00:33:12.060They put him in an orange jumpsuit, put leg chains on him, and made him march before the magistrate in the leg chains on misdemeanor offenses.
00:33:23.960That's one of the interesting parts here because you don't know, as you point out, what you're being charged with.
00:33:29.720But you do know that they are misdemeanors, right?
00:33:31.860That is what they have told my attorney.
00:33:33.560So why on earth would you need to be in leg chains?
00:33:38.160We have prosecutors all over the country that won't charge people who have sexually assaulted individuals with crimes.
00:33:45.880And they won't hold them and they release the next day.
00:33:49.240And they're going to put you in leg chains for misdemeanors?
00:33:51.600Let's start with the bigger question and we'll work our way to that specific answer.
00:33:56.660This is the first time in history since January 6th that the FBI is even involving themselves in misdemeanor offenses and with misdemeanor defendants and swatting misdemeanor defendants with sometimes 15, 20, 25 agents swatting misdemeanor.
00:34:16.100No, they, the FBI has never done that in their history until ordered to do so by Merrick Garland's DOJ after January 6th.
00:34:26.060So fast forward to this, why are they doing that?
00:34:30.840My, my attorney told me when he told me that this was what they were going to have me, you know, requesting that I arrive dressed in flip-flops and shorts.
00:34:40.340I said, why are they doing this to me?
00:34:52.140When, when you have a government, I mean, I don't know if you saw the story today from California, but there was a judge in California said, you can't arrest just people on the right.
00:35:01.900When Antifa was there and they were being violent, beating up these people, you arrest the people they were beating up and you don't arrest Antifa.
00:35:14.660When a, when a, when a United States government can come after individuals.
00:35:21.640And, you know, we've been saying this from the beginning, if they'll do this to Trump, you don't think they'll do it to you?

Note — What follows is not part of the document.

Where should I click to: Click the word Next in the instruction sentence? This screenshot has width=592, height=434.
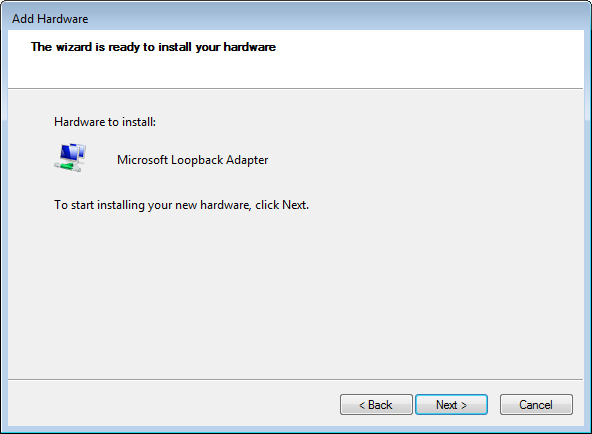294,205
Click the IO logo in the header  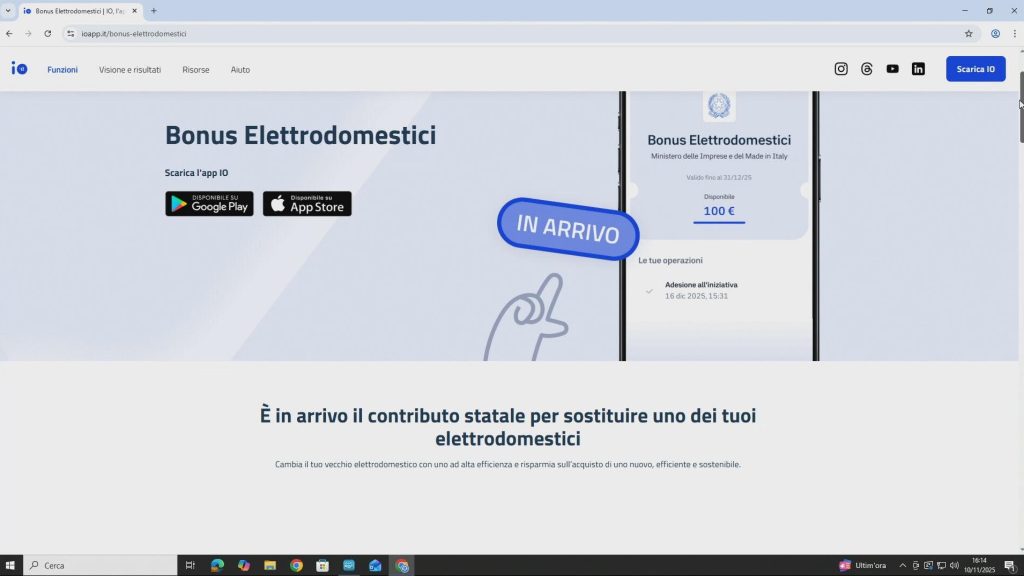pyautogui.click(x=19, y=69)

00:35:27.760Well, the selective prosecution is exactly what's happening right here.
00:35:33.700We have over 60, we have documented over 60 journalists that entered through those doors or broken windows that day.
00:35:42.780The fifth person through the broken window that day was a New York Times reporter.
00:35:47.320The New Yorker reporter, Luke Mogelson, went through the broken window and he paralleled another independent photojournalist.
00:35:55.220They, they went through the same window, paralleled the other journalist.
00:35:58.300He had spent a lot of time working on the Latinos for Trump campaign.
00:36:05.380Well, even though he didn't parade, he didn't do any protesting.
00:36:10.720He did no chanting, anything of the sort, and was contracted at the time as a video photojournalist for a TV station in Mobile, Alabama.
00:36:21.080Even though that was the groundwork laid, four misdemeanors swatted by over 20 agents at his home with the red dots on his wife, his children, and of course, obviously himself at 630 in the morning.
00:36:49.880He was convicted on all four misdemeanors.
00:36:51.720And because he went to trial and he wasted the government's time and resources and not taking the plea deal that he was offered, the judge put him in prison for eight months, sentenced him to eight months.
00:37:02.620They put him in a medium security facility in Georgia where, after spending the first two months in solitary confinement and gets out into the general population, he learns from all the other prisoners that they never put misdemeanor defendants in that prison.
00:37:21.960All of the other guys were – actually, they distrusted him.
00:37:23.960They thought he was some sort of plant inside the prison.
00:37:26.220They're like, people don't come here for misdemeanors.